(Items from a data source)
══════════
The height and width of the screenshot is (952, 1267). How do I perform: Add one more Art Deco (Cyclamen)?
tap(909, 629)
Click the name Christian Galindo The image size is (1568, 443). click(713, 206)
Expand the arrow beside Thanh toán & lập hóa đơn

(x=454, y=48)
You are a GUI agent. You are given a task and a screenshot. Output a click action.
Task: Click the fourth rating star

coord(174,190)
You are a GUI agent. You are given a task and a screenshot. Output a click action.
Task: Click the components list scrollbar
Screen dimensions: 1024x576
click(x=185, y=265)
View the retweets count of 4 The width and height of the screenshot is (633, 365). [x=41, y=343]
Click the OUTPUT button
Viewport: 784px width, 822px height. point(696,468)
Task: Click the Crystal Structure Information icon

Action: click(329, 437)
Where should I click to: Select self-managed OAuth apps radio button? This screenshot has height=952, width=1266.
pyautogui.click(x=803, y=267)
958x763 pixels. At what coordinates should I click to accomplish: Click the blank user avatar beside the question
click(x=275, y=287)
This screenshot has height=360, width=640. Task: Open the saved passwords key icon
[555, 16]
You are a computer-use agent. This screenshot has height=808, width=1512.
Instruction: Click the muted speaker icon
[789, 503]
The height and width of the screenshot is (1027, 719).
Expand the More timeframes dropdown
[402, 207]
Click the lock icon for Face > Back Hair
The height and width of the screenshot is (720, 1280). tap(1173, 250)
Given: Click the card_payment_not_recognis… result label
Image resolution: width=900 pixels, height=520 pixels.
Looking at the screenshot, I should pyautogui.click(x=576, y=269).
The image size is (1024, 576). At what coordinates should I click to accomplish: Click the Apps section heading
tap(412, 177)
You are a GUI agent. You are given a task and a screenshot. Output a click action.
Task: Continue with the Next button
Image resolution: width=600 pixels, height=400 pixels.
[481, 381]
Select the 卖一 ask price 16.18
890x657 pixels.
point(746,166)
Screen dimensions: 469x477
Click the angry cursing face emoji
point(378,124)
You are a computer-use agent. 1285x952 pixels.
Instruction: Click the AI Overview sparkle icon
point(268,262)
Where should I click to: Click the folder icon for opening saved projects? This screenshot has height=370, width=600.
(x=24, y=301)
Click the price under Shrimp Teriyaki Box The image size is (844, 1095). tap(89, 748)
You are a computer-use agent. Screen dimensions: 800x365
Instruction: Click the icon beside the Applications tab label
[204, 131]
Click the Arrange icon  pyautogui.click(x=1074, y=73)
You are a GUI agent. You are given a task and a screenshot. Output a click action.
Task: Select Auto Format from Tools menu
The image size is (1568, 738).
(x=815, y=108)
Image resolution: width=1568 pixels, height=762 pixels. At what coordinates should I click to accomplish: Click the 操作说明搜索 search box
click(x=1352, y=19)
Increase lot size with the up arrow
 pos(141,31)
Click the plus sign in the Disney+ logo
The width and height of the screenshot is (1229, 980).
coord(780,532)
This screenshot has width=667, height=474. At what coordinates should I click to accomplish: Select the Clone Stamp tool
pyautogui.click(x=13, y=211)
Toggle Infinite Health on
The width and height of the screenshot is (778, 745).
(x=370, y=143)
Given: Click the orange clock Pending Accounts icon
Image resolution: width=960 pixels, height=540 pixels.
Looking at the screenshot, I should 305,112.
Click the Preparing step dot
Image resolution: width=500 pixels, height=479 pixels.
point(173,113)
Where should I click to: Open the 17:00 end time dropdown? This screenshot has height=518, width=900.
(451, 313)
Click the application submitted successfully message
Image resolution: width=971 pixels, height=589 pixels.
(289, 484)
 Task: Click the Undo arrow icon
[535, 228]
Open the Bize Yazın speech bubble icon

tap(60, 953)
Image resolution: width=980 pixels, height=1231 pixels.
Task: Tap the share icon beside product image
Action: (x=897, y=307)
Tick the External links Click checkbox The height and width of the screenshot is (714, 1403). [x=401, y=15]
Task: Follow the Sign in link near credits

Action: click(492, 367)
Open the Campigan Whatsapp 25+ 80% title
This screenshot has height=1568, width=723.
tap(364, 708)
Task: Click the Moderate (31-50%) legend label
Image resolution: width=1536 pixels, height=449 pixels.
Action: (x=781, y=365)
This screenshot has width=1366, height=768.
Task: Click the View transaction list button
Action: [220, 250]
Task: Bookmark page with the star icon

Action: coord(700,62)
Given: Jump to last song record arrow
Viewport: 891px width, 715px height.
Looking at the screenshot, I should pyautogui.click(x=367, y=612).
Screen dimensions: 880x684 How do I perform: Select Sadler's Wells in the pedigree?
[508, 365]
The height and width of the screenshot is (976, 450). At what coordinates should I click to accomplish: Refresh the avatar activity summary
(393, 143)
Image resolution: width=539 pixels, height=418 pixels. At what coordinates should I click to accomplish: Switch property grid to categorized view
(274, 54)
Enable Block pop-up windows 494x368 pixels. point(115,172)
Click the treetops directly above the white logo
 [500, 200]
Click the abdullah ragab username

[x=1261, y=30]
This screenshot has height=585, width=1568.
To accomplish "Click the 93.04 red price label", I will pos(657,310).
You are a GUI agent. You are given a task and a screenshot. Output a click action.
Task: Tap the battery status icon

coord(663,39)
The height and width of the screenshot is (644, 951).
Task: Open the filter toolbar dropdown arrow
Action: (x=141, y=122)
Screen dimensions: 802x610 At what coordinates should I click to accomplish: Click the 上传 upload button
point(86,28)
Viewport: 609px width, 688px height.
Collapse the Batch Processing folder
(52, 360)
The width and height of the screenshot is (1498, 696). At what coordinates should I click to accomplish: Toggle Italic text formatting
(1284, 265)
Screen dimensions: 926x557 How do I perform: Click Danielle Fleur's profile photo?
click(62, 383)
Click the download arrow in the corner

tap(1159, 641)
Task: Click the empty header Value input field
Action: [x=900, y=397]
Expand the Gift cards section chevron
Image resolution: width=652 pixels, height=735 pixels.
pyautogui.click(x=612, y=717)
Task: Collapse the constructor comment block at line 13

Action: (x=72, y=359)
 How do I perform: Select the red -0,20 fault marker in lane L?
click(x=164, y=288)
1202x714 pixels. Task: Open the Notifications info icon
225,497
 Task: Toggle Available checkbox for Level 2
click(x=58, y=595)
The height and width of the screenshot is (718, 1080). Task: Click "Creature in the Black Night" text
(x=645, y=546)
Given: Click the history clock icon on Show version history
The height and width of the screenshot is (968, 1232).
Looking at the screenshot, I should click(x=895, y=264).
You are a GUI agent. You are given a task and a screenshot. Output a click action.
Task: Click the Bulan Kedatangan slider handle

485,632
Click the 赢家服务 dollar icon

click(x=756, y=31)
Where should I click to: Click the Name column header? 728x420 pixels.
══════════
What is needed ::
Filter the entries down to the lines that include the string "clock".

Output for this task ::
Given: Click the orange clock Pending Accounts icon
Given: Click the history clock icon on Show version history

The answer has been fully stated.